Below this line is a set of entries; quote exactly the lines from the line that contains "Click the blue Merge PDF arrows icon" to the line that contains "Given: Click the 14:20 time axis label", both lines included.

____

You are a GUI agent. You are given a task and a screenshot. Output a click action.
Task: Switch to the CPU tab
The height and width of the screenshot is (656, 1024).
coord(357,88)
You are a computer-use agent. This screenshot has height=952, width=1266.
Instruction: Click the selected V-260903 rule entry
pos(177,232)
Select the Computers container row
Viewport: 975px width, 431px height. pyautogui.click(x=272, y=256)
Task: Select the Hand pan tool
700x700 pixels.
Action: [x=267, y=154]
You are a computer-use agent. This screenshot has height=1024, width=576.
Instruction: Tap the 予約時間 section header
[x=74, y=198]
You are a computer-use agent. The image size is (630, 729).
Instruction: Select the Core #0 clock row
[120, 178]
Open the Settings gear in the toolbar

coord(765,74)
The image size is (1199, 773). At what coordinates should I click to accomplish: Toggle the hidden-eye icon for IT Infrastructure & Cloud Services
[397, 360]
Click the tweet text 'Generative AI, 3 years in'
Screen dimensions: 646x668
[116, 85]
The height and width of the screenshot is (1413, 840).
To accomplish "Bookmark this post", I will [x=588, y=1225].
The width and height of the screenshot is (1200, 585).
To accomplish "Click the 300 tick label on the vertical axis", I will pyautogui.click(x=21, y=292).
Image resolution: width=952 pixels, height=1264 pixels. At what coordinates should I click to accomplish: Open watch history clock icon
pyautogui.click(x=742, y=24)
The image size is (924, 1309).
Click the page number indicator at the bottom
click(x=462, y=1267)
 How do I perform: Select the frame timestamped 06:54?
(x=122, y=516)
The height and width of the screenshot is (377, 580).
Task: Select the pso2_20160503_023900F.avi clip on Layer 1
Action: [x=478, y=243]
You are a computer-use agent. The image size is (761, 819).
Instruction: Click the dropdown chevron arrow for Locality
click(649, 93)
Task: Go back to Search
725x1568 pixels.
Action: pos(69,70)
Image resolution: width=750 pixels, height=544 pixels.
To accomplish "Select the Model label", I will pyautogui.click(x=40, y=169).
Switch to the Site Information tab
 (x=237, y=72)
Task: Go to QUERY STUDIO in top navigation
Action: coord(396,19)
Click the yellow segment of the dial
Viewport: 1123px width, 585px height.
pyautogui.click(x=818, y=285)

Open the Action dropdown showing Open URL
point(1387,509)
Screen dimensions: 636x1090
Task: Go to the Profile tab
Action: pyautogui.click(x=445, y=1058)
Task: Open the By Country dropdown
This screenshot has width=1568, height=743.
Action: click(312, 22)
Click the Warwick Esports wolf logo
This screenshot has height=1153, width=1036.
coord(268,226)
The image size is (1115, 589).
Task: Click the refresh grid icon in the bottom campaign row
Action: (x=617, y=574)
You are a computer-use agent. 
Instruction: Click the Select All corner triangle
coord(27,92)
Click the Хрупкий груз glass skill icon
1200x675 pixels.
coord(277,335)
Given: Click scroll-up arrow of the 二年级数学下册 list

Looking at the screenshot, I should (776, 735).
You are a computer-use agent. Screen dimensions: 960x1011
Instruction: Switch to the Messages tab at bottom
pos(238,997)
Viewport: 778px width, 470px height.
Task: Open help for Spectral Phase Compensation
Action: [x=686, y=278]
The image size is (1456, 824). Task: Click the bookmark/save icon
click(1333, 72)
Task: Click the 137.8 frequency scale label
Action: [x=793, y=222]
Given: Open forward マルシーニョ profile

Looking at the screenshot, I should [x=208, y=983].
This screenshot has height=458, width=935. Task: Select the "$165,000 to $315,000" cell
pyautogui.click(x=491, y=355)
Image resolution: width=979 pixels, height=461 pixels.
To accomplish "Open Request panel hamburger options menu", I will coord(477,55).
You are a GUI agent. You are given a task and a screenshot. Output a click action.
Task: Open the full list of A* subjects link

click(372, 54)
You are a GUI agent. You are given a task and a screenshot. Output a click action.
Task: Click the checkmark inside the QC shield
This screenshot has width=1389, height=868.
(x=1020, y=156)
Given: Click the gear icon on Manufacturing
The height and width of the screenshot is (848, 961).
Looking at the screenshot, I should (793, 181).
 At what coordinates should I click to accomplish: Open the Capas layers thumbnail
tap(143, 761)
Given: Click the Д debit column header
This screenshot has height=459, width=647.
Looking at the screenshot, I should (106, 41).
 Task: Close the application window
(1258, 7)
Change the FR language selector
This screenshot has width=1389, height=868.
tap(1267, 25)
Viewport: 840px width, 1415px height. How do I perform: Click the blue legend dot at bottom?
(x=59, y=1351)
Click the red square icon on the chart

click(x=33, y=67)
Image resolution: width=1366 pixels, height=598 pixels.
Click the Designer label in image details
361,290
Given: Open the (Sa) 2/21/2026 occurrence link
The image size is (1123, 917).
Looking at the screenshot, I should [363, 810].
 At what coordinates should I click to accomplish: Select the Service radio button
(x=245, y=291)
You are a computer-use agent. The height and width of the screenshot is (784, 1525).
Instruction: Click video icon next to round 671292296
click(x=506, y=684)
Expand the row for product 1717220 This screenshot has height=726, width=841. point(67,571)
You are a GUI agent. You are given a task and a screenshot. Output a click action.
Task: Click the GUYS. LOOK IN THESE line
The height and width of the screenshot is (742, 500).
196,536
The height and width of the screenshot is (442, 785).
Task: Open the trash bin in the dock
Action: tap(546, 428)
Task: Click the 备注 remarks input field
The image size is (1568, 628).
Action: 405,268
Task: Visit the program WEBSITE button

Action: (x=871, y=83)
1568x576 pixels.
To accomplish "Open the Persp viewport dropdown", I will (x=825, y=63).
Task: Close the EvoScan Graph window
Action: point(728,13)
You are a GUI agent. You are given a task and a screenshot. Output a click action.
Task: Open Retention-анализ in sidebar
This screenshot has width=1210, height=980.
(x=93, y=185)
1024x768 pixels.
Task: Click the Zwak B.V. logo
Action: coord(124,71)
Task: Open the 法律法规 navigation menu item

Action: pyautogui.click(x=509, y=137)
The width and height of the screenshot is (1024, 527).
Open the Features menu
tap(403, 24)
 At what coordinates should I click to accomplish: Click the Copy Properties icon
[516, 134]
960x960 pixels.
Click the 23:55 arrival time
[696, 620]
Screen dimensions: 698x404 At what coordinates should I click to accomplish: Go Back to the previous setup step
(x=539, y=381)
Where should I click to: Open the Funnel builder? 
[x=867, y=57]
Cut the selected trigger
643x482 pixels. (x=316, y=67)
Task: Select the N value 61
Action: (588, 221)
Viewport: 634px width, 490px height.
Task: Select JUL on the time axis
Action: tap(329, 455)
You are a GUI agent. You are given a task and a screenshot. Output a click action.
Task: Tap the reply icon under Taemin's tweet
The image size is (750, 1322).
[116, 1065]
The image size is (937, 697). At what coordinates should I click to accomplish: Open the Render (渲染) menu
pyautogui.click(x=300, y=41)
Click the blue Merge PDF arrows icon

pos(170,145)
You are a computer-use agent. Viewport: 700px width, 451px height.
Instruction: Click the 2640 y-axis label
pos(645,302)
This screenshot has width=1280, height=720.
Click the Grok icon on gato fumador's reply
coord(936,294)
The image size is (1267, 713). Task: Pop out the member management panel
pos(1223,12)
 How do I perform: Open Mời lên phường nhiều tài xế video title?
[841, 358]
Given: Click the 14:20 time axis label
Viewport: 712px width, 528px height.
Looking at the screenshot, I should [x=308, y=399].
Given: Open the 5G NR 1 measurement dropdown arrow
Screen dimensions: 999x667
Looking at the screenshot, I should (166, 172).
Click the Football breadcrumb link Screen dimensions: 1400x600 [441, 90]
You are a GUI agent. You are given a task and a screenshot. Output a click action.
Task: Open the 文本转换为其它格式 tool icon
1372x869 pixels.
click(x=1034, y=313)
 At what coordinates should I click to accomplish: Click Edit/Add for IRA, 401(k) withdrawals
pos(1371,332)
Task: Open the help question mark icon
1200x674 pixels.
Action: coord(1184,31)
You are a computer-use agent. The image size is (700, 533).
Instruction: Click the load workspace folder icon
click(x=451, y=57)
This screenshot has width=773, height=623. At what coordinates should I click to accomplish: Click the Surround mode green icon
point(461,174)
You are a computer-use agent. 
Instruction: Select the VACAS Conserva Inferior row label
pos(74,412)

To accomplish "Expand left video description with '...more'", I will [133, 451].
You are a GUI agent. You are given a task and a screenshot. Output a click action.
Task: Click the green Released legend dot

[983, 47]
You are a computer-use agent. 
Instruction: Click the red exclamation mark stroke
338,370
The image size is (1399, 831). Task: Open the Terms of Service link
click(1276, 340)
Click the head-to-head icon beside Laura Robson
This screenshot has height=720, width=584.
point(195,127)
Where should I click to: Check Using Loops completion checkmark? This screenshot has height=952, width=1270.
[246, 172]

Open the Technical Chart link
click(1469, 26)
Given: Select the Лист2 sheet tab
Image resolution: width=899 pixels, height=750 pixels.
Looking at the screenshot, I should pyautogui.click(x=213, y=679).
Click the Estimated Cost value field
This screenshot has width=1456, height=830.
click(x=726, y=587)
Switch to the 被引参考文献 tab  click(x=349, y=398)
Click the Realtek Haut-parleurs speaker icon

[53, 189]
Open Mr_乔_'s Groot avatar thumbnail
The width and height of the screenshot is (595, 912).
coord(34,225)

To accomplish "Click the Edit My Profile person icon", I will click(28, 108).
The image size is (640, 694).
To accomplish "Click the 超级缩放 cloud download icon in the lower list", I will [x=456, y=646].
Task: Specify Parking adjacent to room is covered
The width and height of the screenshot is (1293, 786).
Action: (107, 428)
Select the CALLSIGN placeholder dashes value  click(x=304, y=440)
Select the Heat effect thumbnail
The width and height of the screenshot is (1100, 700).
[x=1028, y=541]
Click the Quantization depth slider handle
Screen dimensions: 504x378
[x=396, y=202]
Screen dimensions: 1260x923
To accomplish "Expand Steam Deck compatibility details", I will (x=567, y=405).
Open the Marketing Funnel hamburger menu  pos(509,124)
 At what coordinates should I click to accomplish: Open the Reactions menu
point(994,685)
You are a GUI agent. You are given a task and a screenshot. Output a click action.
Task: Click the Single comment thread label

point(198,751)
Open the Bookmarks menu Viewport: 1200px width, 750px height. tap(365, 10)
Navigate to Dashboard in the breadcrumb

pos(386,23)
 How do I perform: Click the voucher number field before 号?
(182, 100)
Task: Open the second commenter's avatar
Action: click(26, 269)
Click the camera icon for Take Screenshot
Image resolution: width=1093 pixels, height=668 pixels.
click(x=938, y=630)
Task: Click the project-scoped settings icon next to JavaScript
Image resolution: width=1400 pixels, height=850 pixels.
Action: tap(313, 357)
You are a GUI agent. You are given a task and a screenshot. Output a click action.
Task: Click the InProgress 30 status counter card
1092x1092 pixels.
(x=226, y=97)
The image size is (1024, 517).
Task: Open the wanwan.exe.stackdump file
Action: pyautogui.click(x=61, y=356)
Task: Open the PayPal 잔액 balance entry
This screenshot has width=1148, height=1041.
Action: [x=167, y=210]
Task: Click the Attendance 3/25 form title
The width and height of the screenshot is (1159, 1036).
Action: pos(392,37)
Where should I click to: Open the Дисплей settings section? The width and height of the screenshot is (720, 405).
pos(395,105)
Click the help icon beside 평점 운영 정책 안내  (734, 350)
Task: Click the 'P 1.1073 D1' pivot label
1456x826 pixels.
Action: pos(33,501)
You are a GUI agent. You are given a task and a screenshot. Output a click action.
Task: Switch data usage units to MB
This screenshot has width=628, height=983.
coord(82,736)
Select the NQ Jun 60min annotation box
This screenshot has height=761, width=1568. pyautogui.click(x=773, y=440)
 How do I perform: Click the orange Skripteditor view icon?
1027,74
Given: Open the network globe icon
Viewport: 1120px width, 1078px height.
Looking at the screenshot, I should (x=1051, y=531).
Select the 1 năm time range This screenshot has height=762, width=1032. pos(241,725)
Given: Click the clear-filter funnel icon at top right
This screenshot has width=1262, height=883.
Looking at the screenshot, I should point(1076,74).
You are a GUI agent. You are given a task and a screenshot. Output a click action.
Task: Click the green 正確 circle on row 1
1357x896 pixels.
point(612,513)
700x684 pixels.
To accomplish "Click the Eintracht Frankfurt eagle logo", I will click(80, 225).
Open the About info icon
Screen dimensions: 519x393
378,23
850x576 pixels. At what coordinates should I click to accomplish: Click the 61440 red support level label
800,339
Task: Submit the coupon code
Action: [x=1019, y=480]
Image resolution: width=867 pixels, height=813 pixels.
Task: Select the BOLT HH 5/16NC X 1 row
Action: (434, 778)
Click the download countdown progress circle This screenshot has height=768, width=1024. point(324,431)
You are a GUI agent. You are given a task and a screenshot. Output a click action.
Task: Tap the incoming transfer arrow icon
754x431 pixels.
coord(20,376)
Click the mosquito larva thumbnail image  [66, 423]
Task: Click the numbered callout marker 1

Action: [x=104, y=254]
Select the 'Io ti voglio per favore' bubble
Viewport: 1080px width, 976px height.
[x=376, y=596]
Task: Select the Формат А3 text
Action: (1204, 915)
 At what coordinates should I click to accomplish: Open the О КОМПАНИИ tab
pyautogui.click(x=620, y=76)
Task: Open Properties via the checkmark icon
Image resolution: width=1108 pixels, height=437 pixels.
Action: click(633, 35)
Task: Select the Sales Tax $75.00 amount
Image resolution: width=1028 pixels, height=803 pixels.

____

→ **TASK RESULT**
Click the blue Merge PDF arrows icon

pos(170,145)
You are a computer-use agent. Viewport: 700px width, 451px height.
Instruction: Click the 2640 y-axis label
pos(645,302)
This screenshot has width=1280, height=720.
Click the Grok icon on gato fumador's reply
coord(936,294)
The image size is (1267, 713). Task: Pop out the member management panel
pos(1223,12)
 How do I perform: Open Mời lên phường nhiều tài xế video title?
[841, 358]
Given: Click the 14:20 time axis label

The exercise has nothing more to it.